The association between PDE-5 inhibitors prescribed for erectile dysfunction and optic neuropathy is still under investigation.10,11 Recent data demonstrate a small but statistically significant increase in the risk of AION from PDE-5 inhibitor exposure.9 While the role of PDE-5 inhibitors in causing ischemic injury to the optic nerve is unknown, there may be an association between AION and PDE-5 inhibitors due to their vasomotor effects on the nitric oxide/cyclic guanosine monophosphate (NO/cGMP) pathway.4 The NO/cGMP pathway is important for both regulation of normal ocular blood flow and photoreceptor transduction.3 PDE-5 breaks down cGMP and therefore reduces NO-induced vasodilation.3 PDE-5 inhibitors increase cGMP concentration and subsequently may lead to vasodilation and reduction in optic nerve perfusion.

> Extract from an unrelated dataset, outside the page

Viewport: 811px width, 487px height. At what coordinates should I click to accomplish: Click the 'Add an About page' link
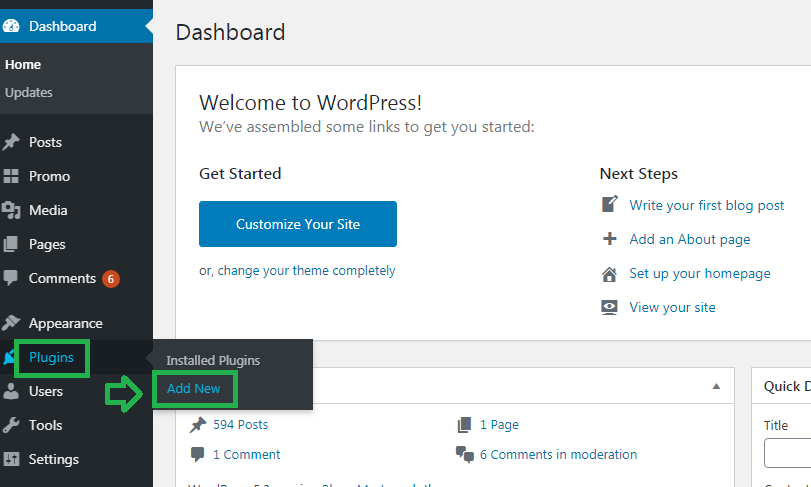(689, 239)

Optic nerve hypoperfusion may also occur because PDE-5 is found in smooth muscle cells of the systemic arteries and veins throughout the body, and thus PDE-5 inhibitors may induce systemic hypotension because of the mild systemic vasodilator effects.13
Our patient developed atypical optic neuropathy and eventually admitted to using several over-the-counter “herbal” sexual enhancement supplements prior to his visual symptoms and throughout his steroid treatment, which had a Chinese label claiming it may contain PDE-5 inhibitors, “male hormones,” and “substances that enhance blood production.” He did not disclose the amount or frequency of supplement use. The patient’s progressive clinical course was not typical of optic neuritis or AION. The patient’s age, pain with ocular motility, optic nerve head edema, and optic nerve enhancement on MRI were more consistent with optic neuritis and perineuritis. However, the lack of improvement and progression of the optic nerve enhancement on MRI despite high-dose corticosteroids is not typical for optic neuritis. The MRI findings are also not consistent with AION wherein optic nerve enhancement is not usually present.14–16
We hypothesize that the continued use of over-the-counter sexual enhancement supplements may have led to a reduction of optic nerve perfusion, leading to serial ischemic insults. While one case cannot establish association, our case may suggest the potential dangers of unregulated over-the-counter sexual enhancement supplements, and patients using these supplements should be educated about the potential risks. In the event of optic neuropathy, these medications should likely be discontinued to reduce the possible risk of further visual loss to both the affected and the unaffected eyes. Our case also underscores the importance of obtaining a careful history of supplements in patients with optic neuropathies.
This work was supported by the National Institutes of Health Center Core (grant P30EY014801), and a Research to Prevent Blindness Unrestricted Grant.
The authors report no conflicts of interest in this work.